Sonamoni continued, "My husband also had his own set of 'Bachok' when entering the jungle and working there. For instance, he was not supposed to enter the jungle on Fridays as it was considered a sacred place, and his body had to remain sacred. They had various mantras (formulas) to recite in the jungle. They had to use leaves for toilet purposes and were not allowed to eat crabs. Since the jungle is considered the sacred place of Bonbibi, nobody was allowed to harm anything within its boundaries. Every member of the group had to follow the guidance of the Gunin/Fakir (spiritual leaders). They had more 'Bachok' than us."
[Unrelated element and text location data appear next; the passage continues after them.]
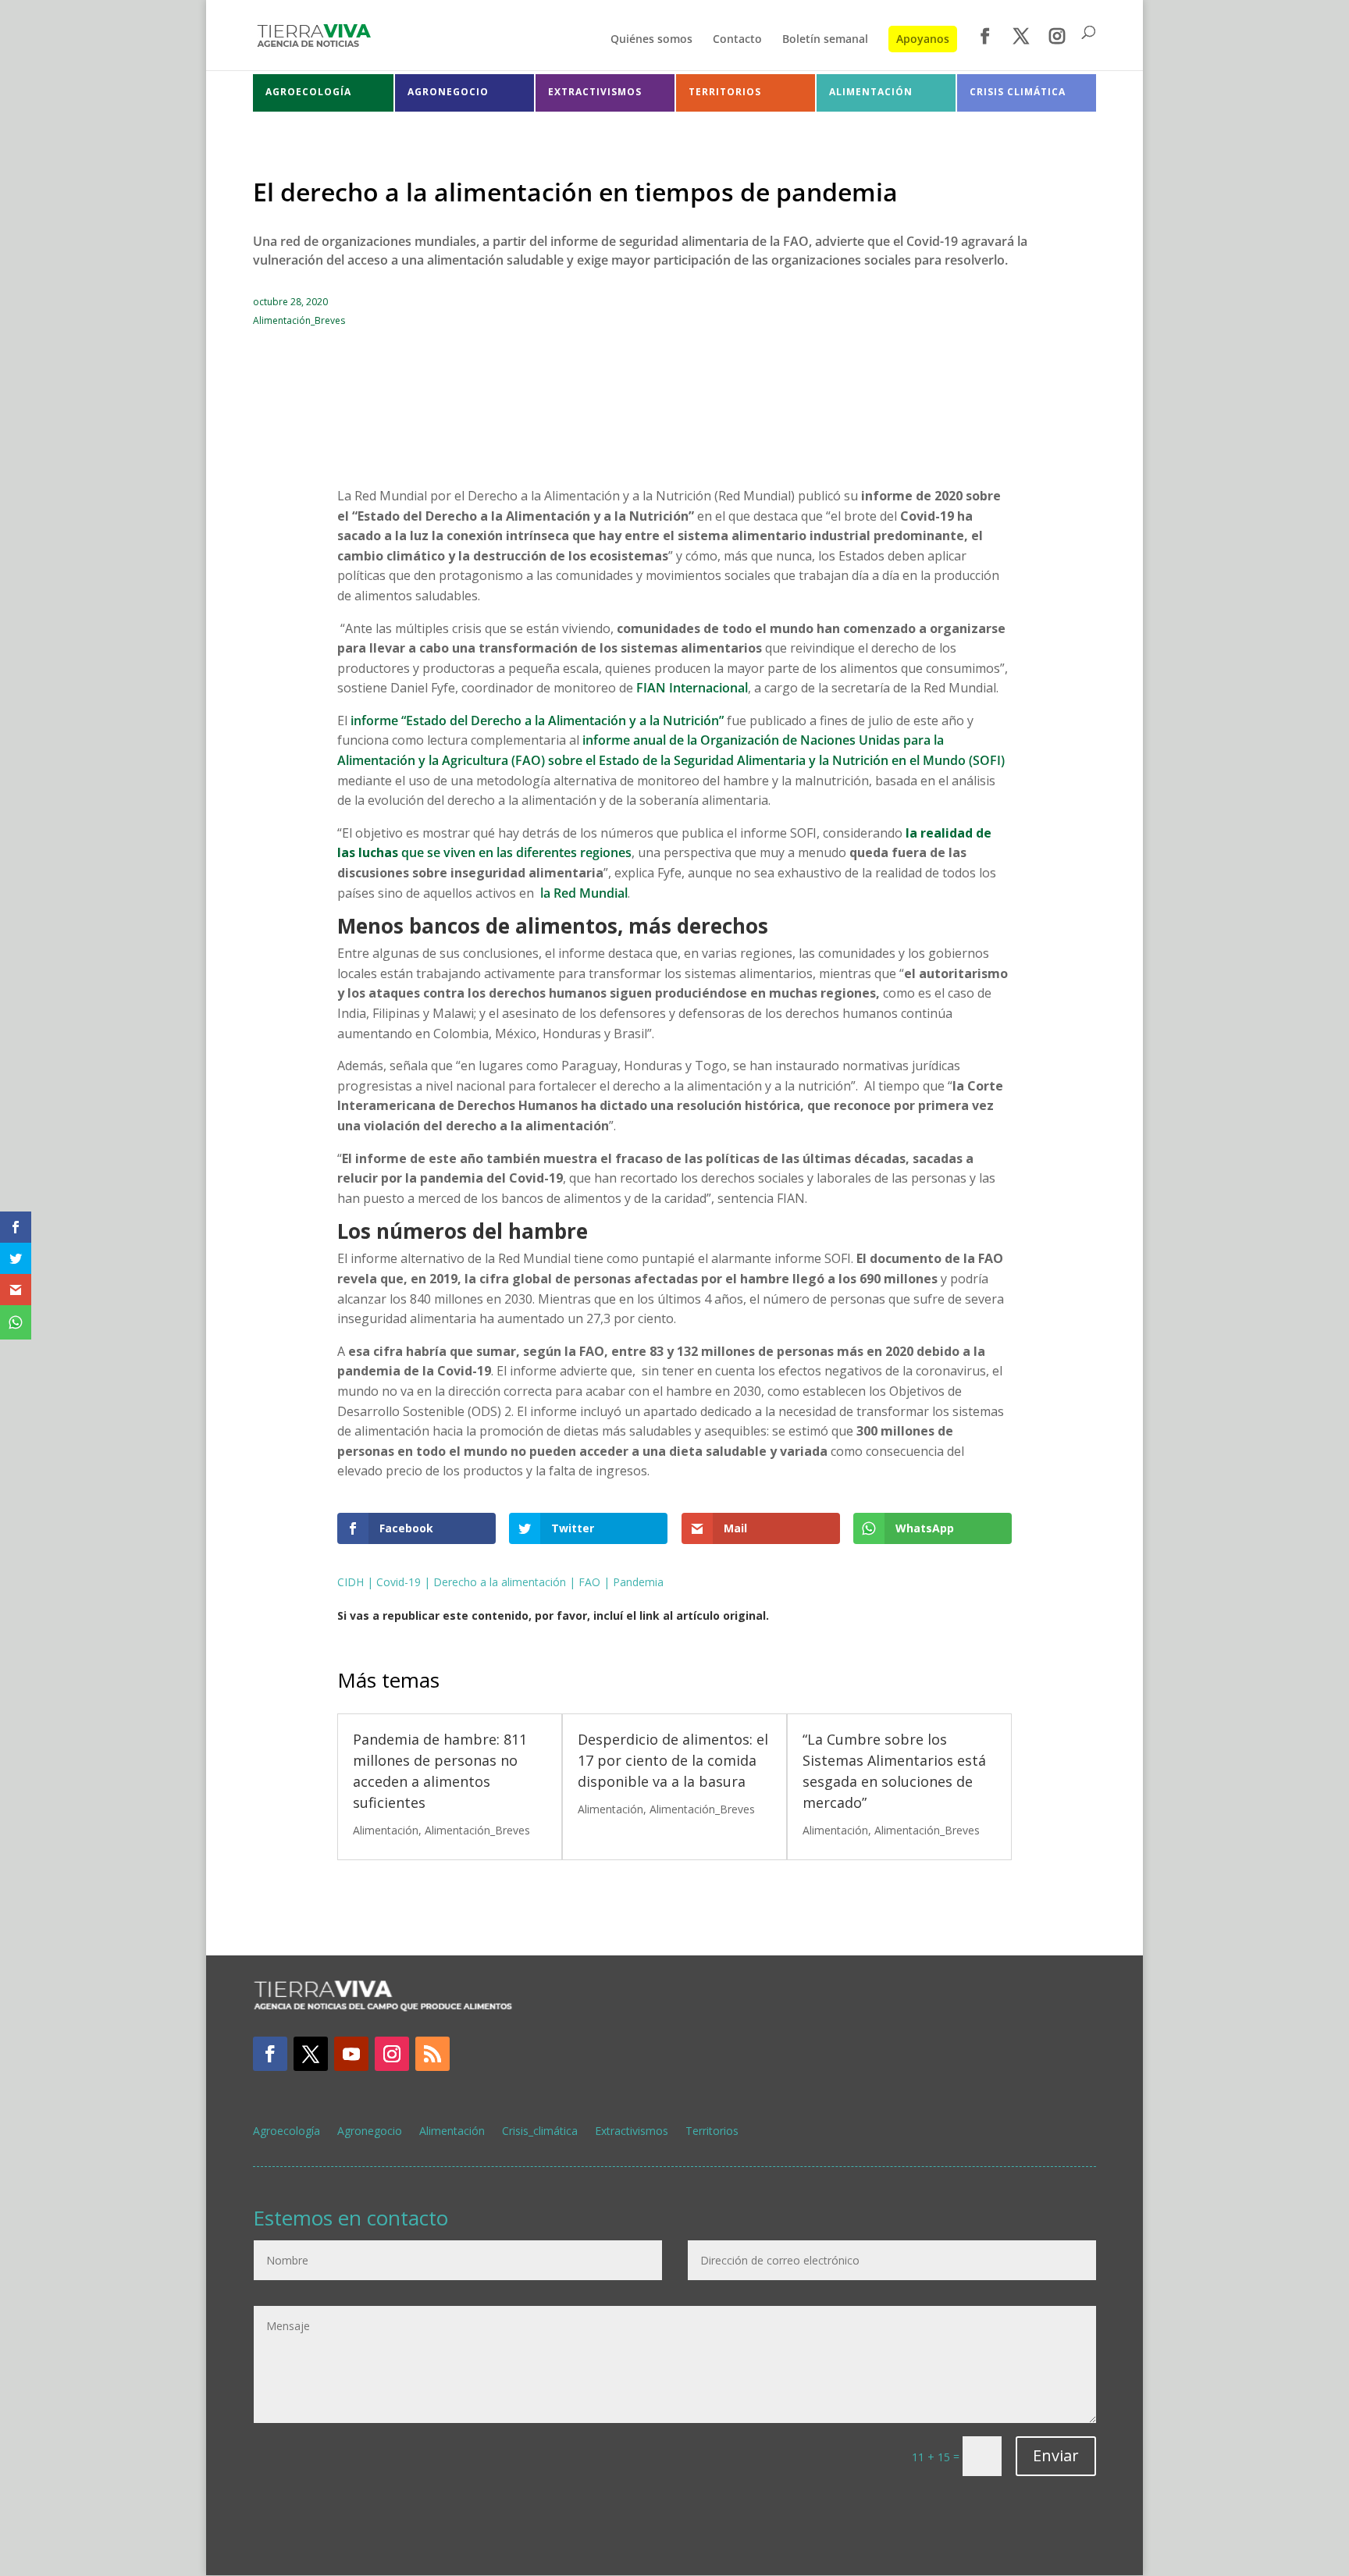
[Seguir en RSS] (432, 2054)
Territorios (712, 2132)
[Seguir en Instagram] (392, 2054)
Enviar (1056, 2455)
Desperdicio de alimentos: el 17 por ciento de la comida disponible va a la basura (673, 1760)
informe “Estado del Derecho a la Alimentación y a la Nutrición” (537, 720)
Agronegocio (369, 2132)
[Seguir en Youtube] (351, 2054)
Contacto (737, 40)
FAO (589, 1581)
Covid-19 (398, 1581)
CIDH (350, 1581)
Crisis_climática (540, 2132)
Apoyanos (922, 38)
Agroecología (286, 2132)
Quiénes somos (651, 40)
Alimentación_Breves (299, 320)
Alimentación (385, 1830)
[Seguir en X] (311, 2054)
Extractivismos (631, 2132)
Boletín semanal (825, 40)
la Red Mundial (582, 893)
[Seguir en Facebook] (270, 2054)
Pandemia (638, 1581)
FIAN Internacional (692, 687)
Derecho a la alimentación (499, 1581)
Sonamoni further explained, "You see, my parental home was far from the jungle, and fishing was not a common activity there. Hence, I was unaware of these 'Bachok' practices. After getting married and coming here, I did my best to follow these practices whenever my husband went into the jungle, although sometimes I couldn't adhere to all of them due to urgent matters. But people would curse me as if I were the sole reason for the tiger attacks, even though my husband followed his own 'Bachok' as well."
The practices of "Bachok" in the Sundarbans, stemming from the belief in Bonbibi, are often viewed as cultural stigmas and superstitions by various stakeholders in the region, including some environmental activists, conservation movements, tourist agencies, NGOs, media outlets, researchers, and the forest department. They portray these practices as exacerbating the suffering of "tiger widows," and Sonamoni's experiences align with this narrative. However, focusing solely on superstitions as the source of suffering overlooks the broader context and intertwined reasons behind the social exile, economic deprivation, violence, and discrimination faced by these widows. It also disregards the larger social, economic, and power dynamics that influence the fishermen community in the Sundarbans.
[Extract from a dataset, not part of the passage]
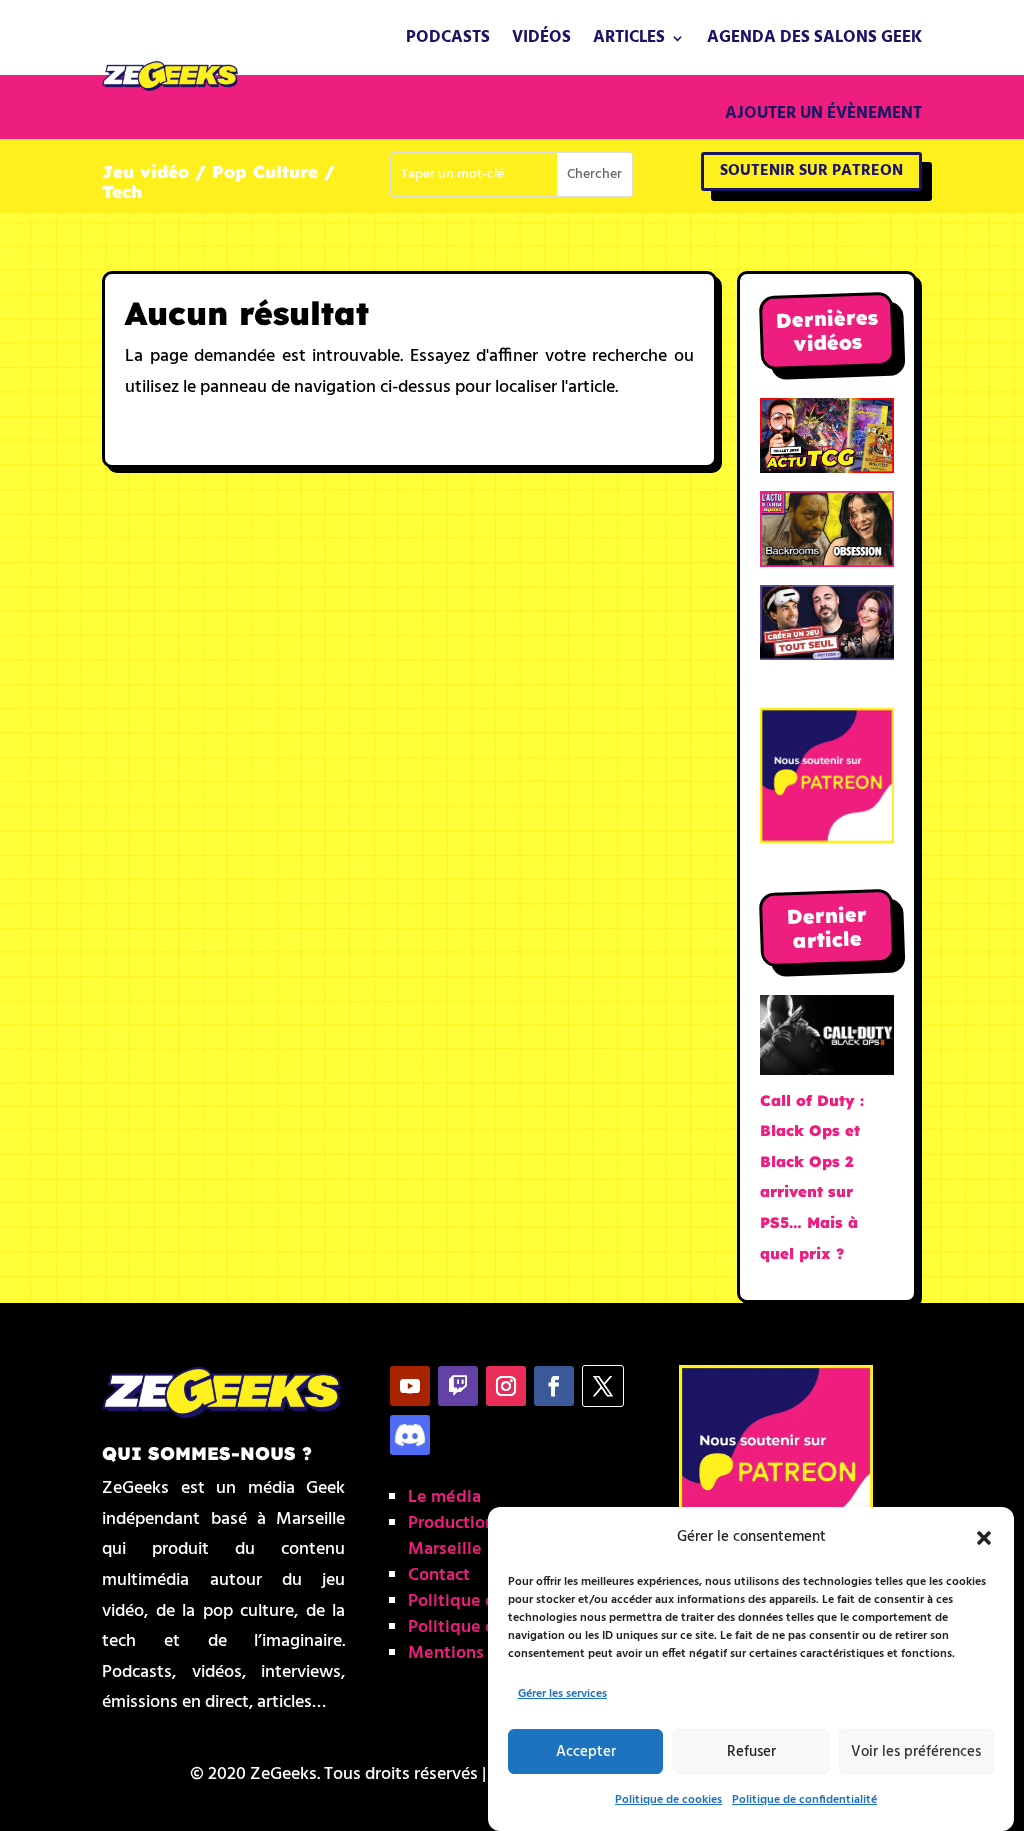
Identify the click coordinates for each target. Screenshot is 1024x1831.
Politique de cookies (668, 1800)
We also need to address questions regarding the sources of decision-making power within the Samaj (community) beyond customary laws and state apparatus, and how it functions as a social norm. For example, the mechanism that defines Sonamoni's transition from human to evil, and later from evil to human, demonstrates the cyclical nature of categorizing humans within the anthropological machine of her community. This process creates a dichotomy between humanity and others, leading to the justification of practices such as slavery and genocide. It also allows for the acceptance of violence against those defined as the "other," stripping them of their human status. In the case of Sonamoni, she was forced to endure a life of social exile imposed by the Bagdi Samaj, following acts of social performance through dispositif rather than simply stigmatizing her belief in Bonbibi. Therefore, without delving into the constitutive functions and sources of authoritative power within the Bonojibis' Samaj, any understanding of the beliefs and practices regarding Bagh Bidhoba would be incomplete.